Influenza vaccination should be given annually in autumn (fall) since protection lasts between 4 and 6 months.[65] It has been suggested that vaccination in previous years reduces vaccine efficacy in the long-term. Beyer et al. performed a meta-analysis to determine whether the protection of influenza vaccine decreases when vaccination is repeated annually.[66] Ten trials with 5 117 observations could be subjected to meta-analysis. The pooled protection-rate difference was close to zero (1.1%; 95% CI −0.2–2.4%), thus detecting no difference between single or multiple vaccination. Hence, the data convincingly showed no evidence for a decreasing protection with annually repeated influenza vaccination. This was confirmed by a case-control study among the vaccine target group by Ahmed and colleagues who observed a higher reduction in mortality among those who were immunised in the previous year as compared to first vaccinations.[49] Therefore, influenza vaccination should be administered annually in populations at risk.

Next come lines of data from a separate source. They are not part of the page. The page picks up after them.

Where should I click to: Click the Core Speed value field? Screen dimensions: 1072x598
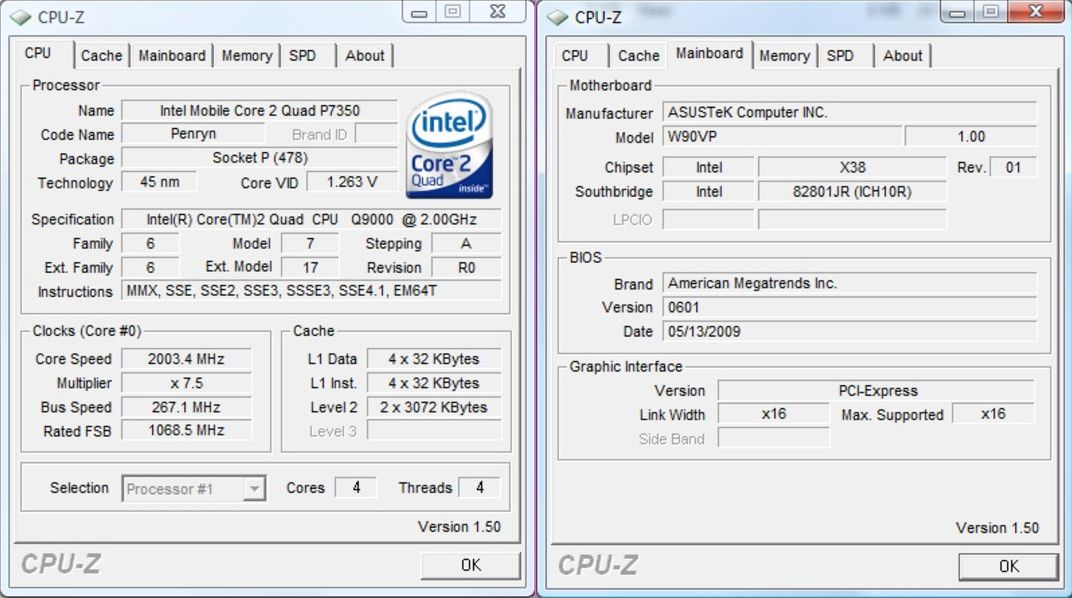coord(186,359)
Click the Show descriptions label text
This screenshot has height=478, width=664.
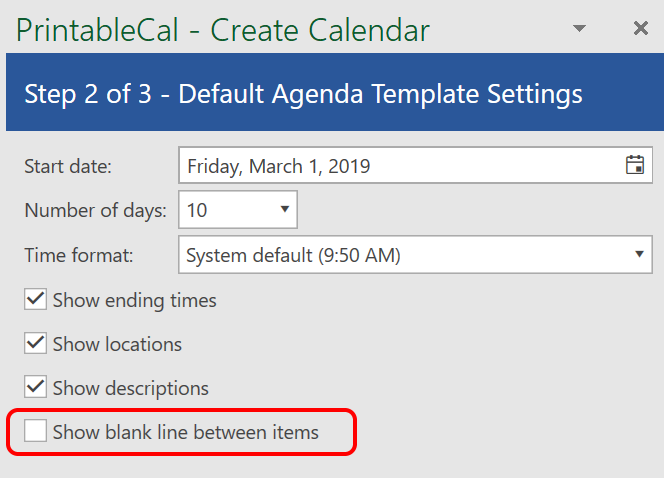130,388
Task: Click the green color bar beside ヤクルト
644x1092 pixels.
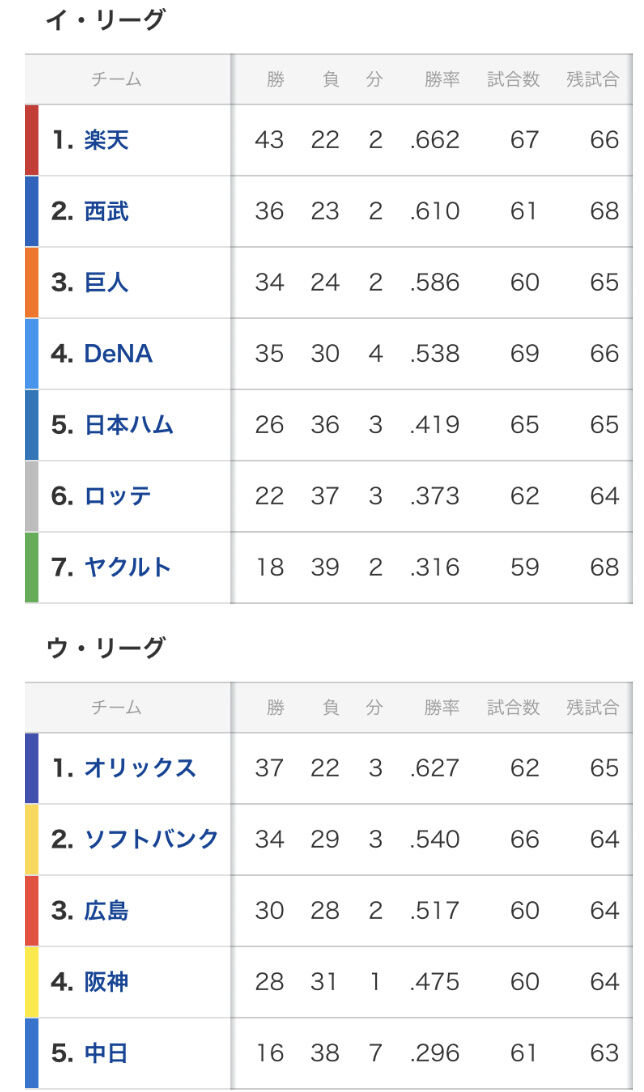Action: coord(31,567)
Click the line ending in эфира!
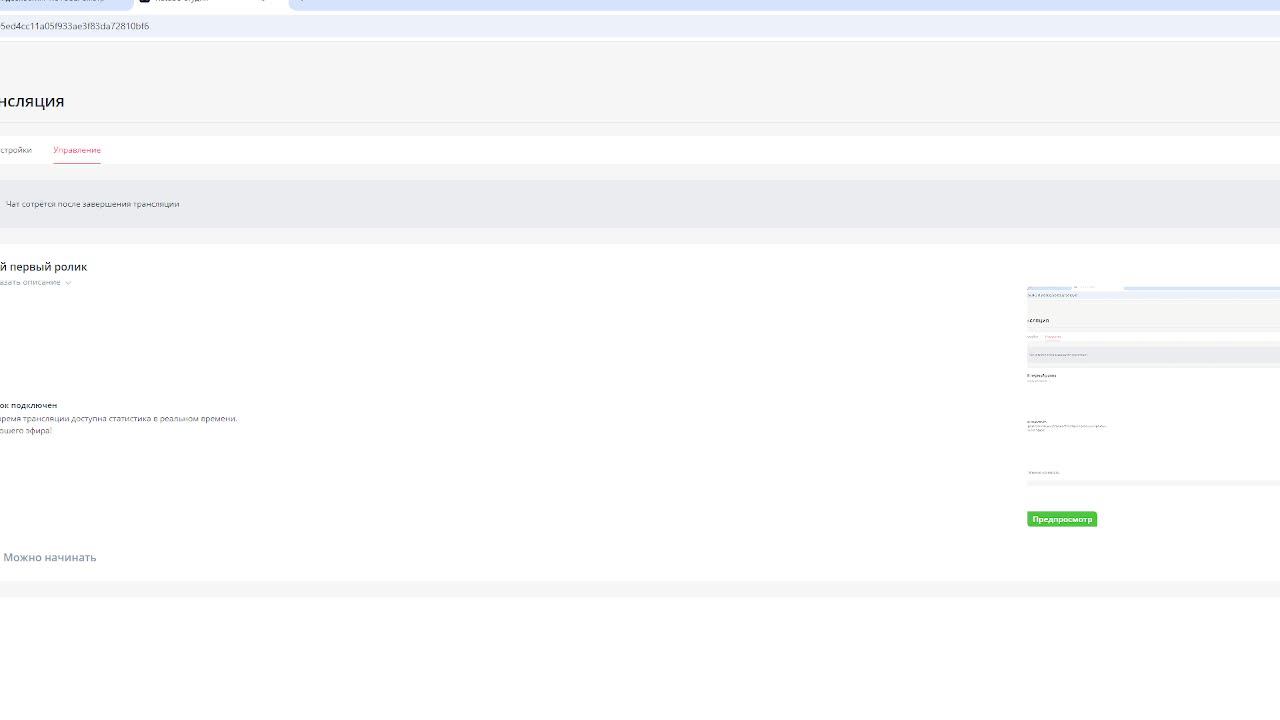1280x720 pixels. click(x=26, y=431)
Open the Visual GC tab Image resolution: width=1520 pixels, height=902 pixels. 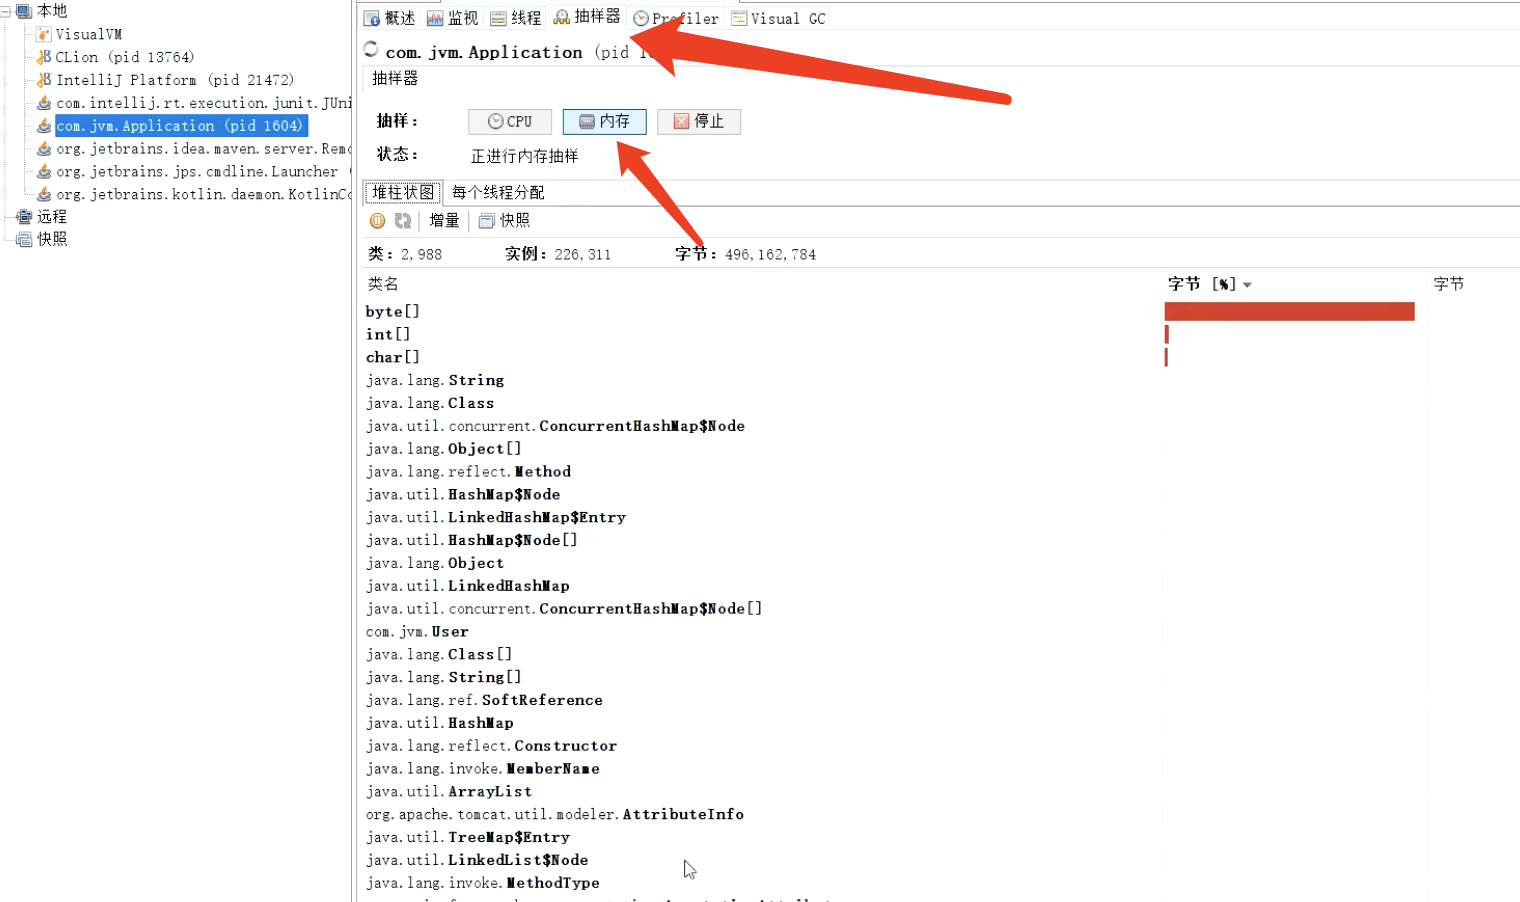pos(778,18)
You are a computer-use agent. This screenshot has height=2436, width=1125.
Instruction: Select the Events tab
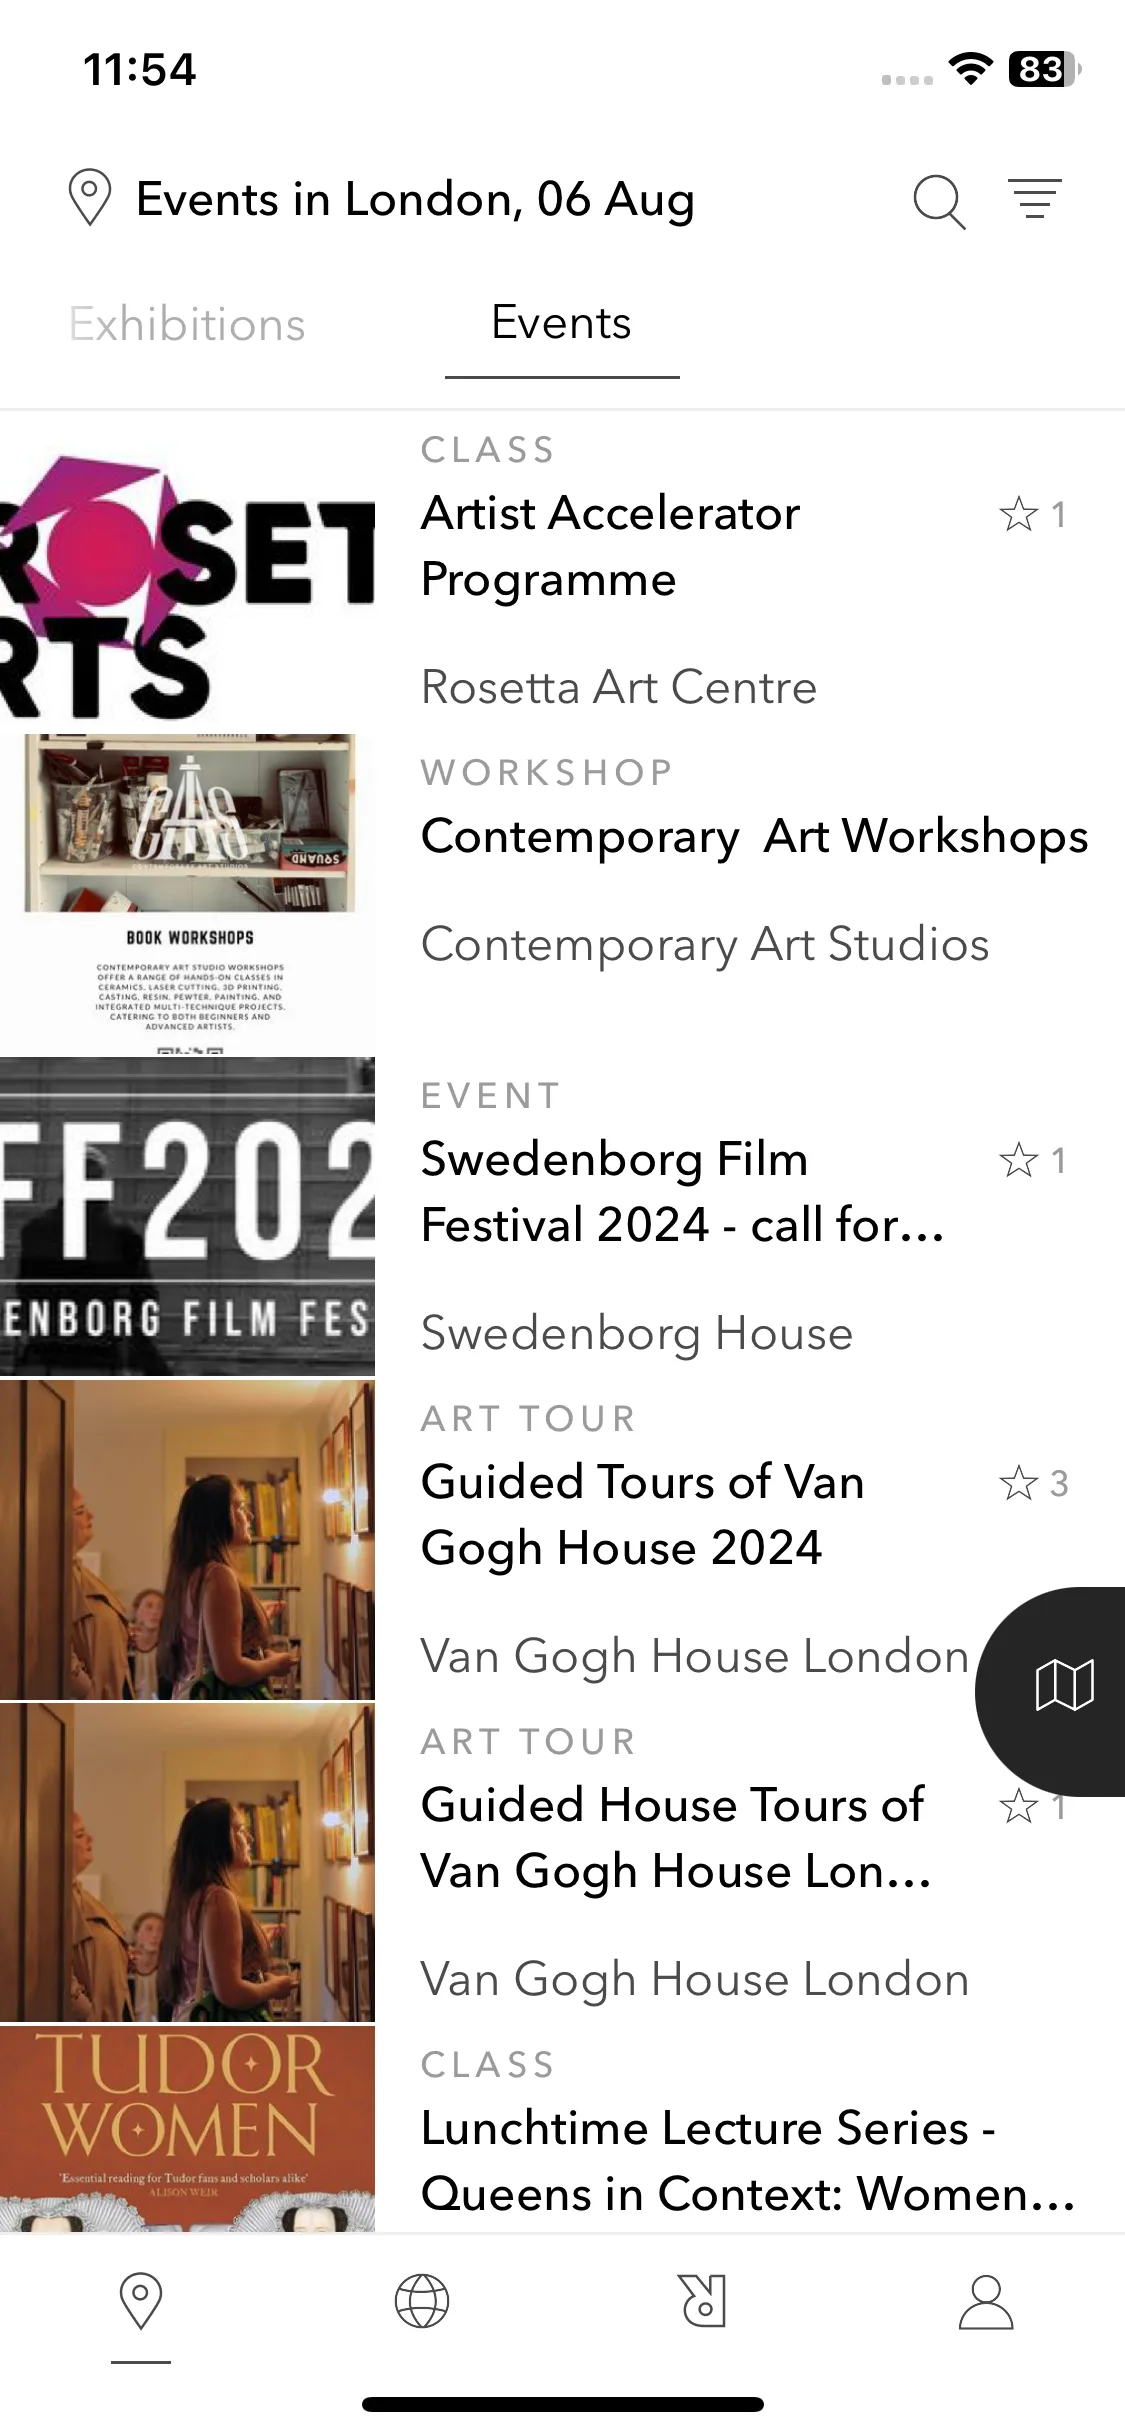(x=561, y=323)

2.4 Recommendations for Influenza Vaccination

In most guidelines on influenza vaccination, individuals with at least one of the prognostic factors are recommended to receive the yearly conventional influenza vaccine in autumn (see table I).[67] In vaccination programmes both an age-based strategy in which all elderly, including in the US those 50 years or older, and a disease-based strategy, including all younger persons with one or more of the other host prognostic factors, have been implemented.[67] In addition, some countries include residents, personnel of health institutions and household members of at risk persons in their guidelines.[67] Given the available evidence, individuals over 65 years of age, including those in nursing homes, and preschool children with high-risk disease can benefit from vaccination and they should be strongly recommended for vaccination. Furthermore, in pandemic planning, it is essential to reach high inter-pandemic influenza vaccination rates among these individuals. Since the few data on the clinical effectiveness of influenza vaccination among adults of working age with high-risk disease do not indicate substantial benefit, we would not give high priority to this large group of individuals.

Table I
figure Tab1

Recommended groups for influenza vaccinationa

3. Conclusion

Inactivated, trivalent influenza vaccines can considerably reduce post-influenza complications among the elderly when given annually in autumn and vaccination programmes targeting these individuals are cost-effective. Among pre-school children, both healthy and those with asthma, the occurrence of otitis media or acute respiratory disease is reduced by vaccination. Presently, although healthy individuals of working-age might benefit from vaccination, there appears to be a lack of evidence for clinical benefit of vaccination among a large group of individuals of working age who are at high-risk, most with asthma or COPD.

The usefulness of further refining of the target population by application of clinical prediction rules in relation to optimal vaccine delivery strategies should be the focus of future study. Furthermore, large enough studies, preferably experimental, should be set up to demonstrate clinical effectiveness and cost-effectiveness of influenza vaccination among individuals of working-age.